Fund company Dimensional’s systematic active investment process is designed to adjust to new information in real time, including information about world events and their potential market repercussions. (Dimensional defines an “active” approach as one that seeks to outperform its benchmark, versus a “passive” approach that closely tracks a benchmark. Tilting portfolios toward small cap, value, and higher profitability stocks throughout all market cycles is an example of Dimensional’s systematic approach.)

In early March 2022, Dimensional announced that their Investment Committee removed Russia from their list of approved markets for investment.

As of March 31, 2022, Dimensional portfolios had a weight of 0.00% in Russia. While Dimensional still owns shares of Russian securities, those were valued at zero at the close of the quarter, due to the closing of the Russian equity markets. (As of February 28, 2022, those equities represented between 0.07% and 0.42% of the U.S.-domiciled emerging markets equity mutual funds and ETFs, compared to 1.59% in the MSCI Emerging Markets Index.1) The plan is to divest all Russian holdings from Dimensional portfolios as market conditions allow.

Not all JLFranklin Wealth Planning clients own exclusively Dimensional funds. Clients who hold funds other than Dimensional—including those in Vanguard and in 401(k) and other retirement plans—are encouraged to reach out to us with questions about their exposure to Russia.

The Secret Sauce: Flexibility

Unlike traditional index funds, Dimensional funds are not constrained to follow the actions of a benchmark during times of crisis. Deletions from benchmarks happen in the regular course of business, and in the wake of geopolitical events the logistics follow a similar pattern: The index provider announces the deletion date in advance, and funds seeking to mirror the holdings of that index must sell the deleted securities at the market close on that date. Seeking to track the index limits a manager’s options regarding what actions to take and over what time frame. It may also result in diminished returns, as other managers who are also seeking to track the same index fund are all forced to sell at the same time.

Here’s an example of how this works. On January 7, 2021, MSCI announced it would drop China Mobile, China Telecom, and China Unicom from certain benchmarks effective at market close the following day to remove sanctioned Chinese stocks from their indices. Together these stocks represented more than 0.5% of the MSCI Emerging Markets Index. Funds tracking that index needed to sell their entire positions in those stocks at the market close on January 8 if they wanted to minimize tracking errors vs. the index.2 In fact, on that date all three stocks traded at their lowest closing price for the week and closed higher every day in the week that followed. While Dimensional divested from these stocks within portfolios for U.S. investors for the same regulatory concerns, they didn’t need to isolate their trading to a single trading day.

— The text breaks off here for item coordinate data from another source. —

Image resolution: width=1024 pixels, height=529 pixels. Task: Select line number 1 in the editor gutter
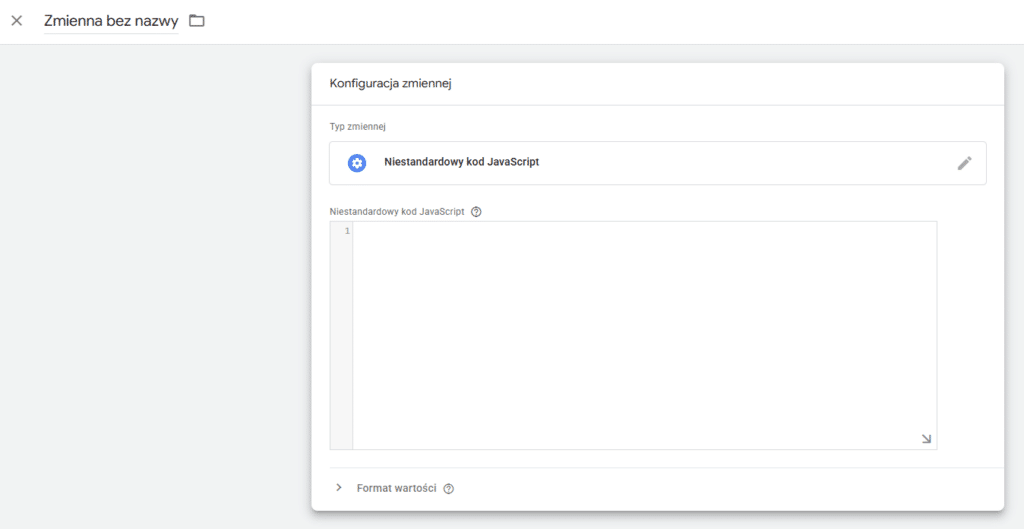pos(347,231)
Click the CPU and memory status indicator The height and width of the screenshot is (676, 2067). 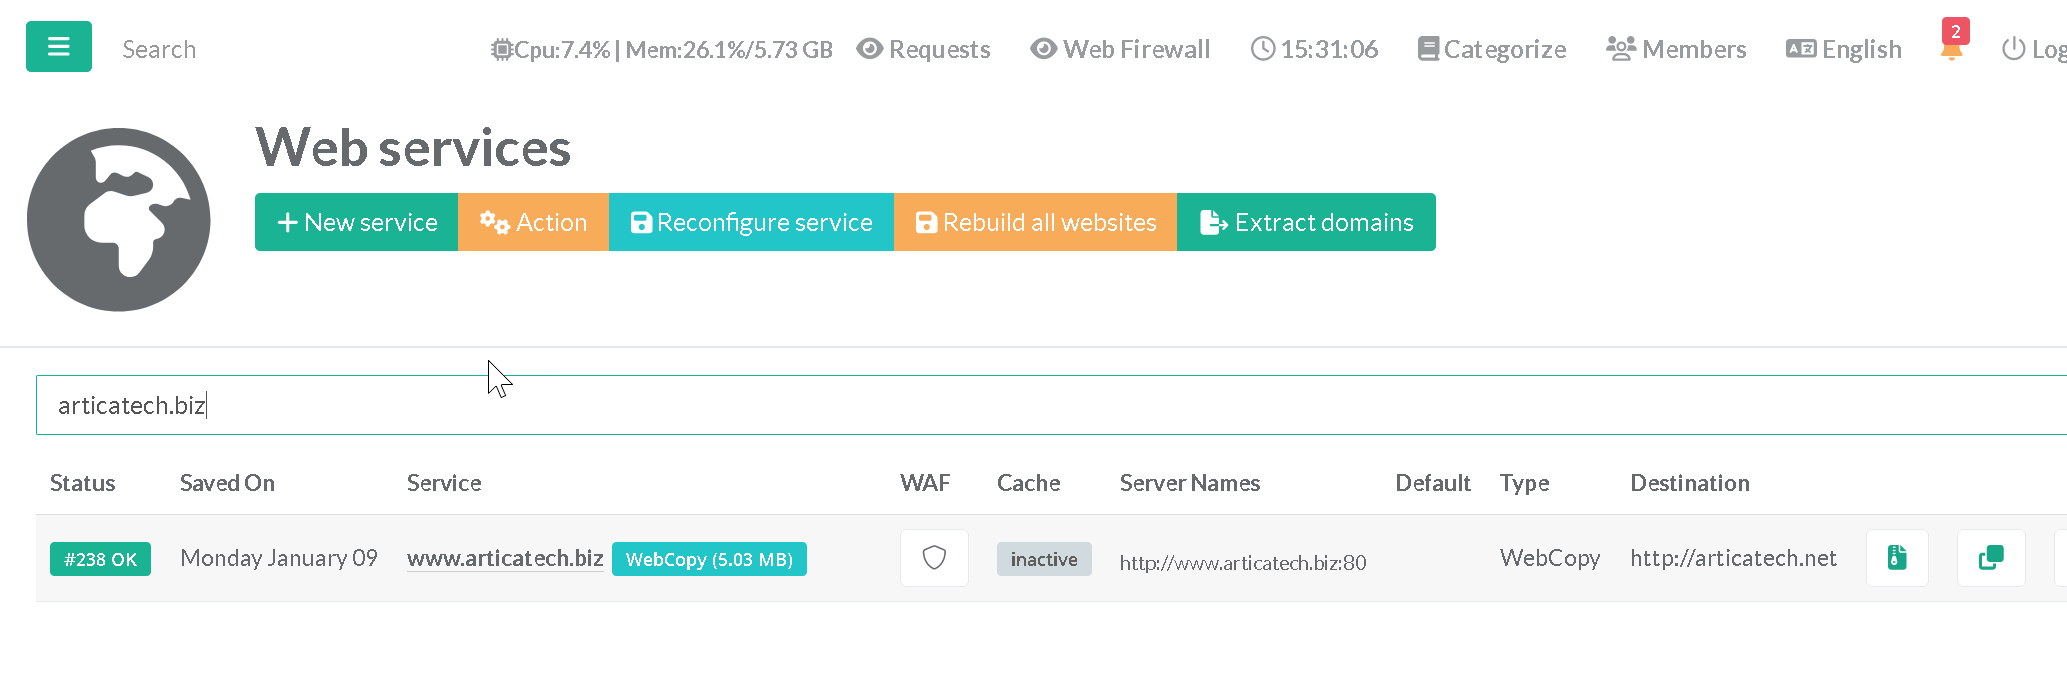662,49
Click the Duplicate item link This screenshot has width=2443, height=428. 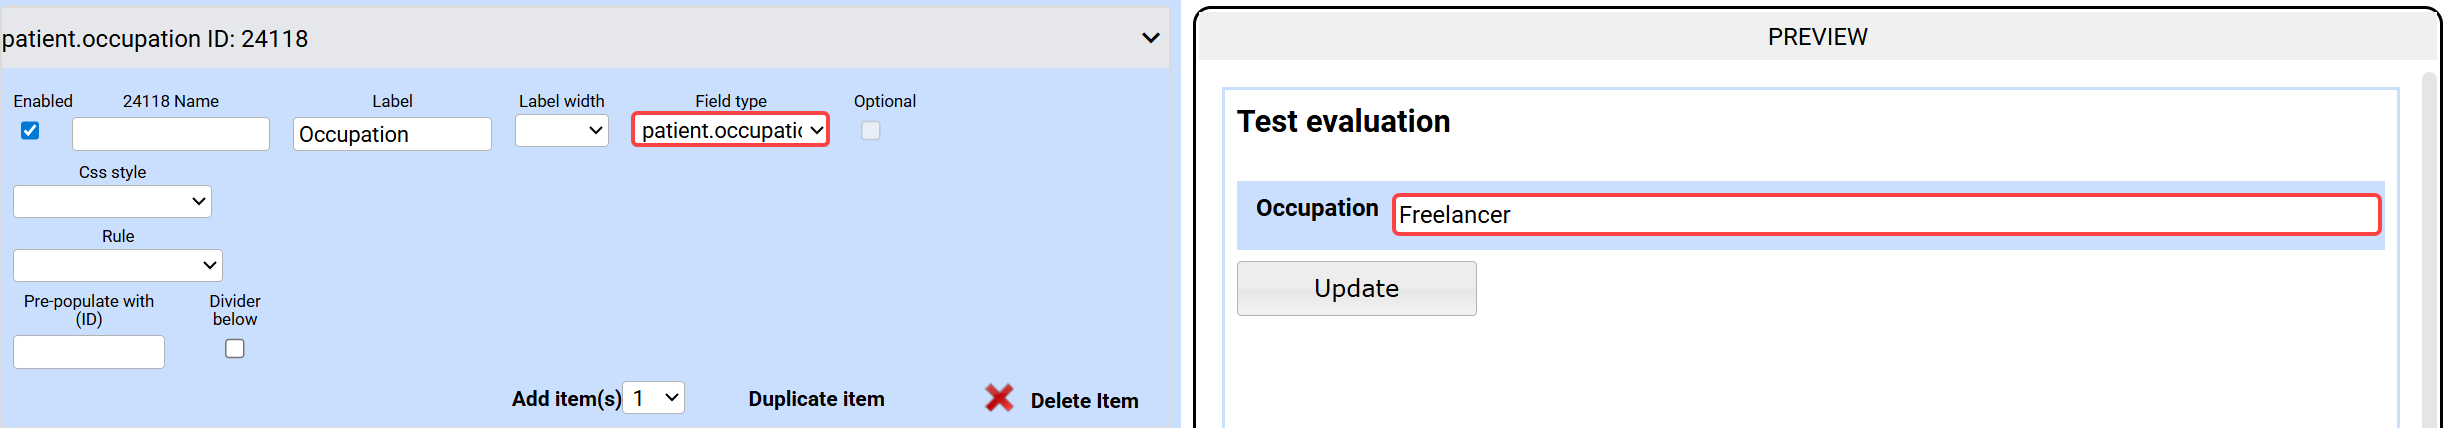tap(816, 399)
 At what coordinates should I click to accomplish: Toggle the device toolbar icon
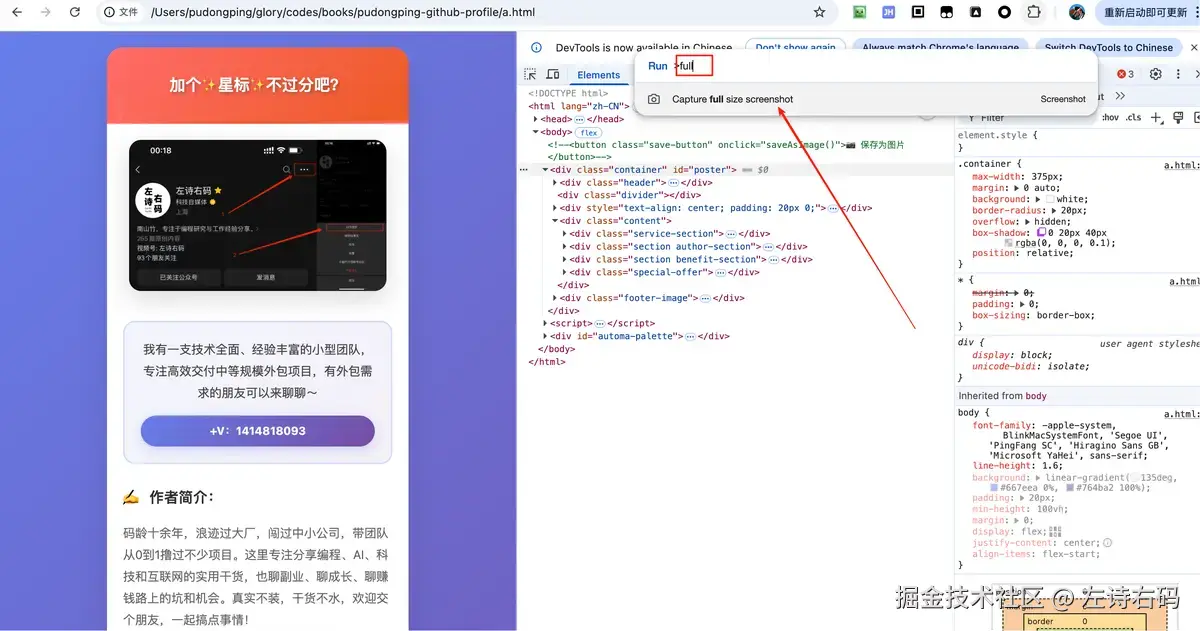coord(553,74)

Instead, they traded over several days during the week of MSCI’s announcement and the following week.

Planning for the Unexpected

Investors in global equity portfolios inevitably face periods of geopolitical tension. Sometimes these events lead to restrictions, sanctions, and other types of market disruptions. We cannot predict when these events will occur or exactly what form they will take. However, we can plan for them by managing diversified portfolios and building flexibility into our process.

 

Footnotes

  1. Numbers are preliminary and subject to change.
  2. Tracking error: A measure used to quantify how closely a portfolio follows an index or benchmark, often defined as the standard deviation of the difference between the portfolio and index returns.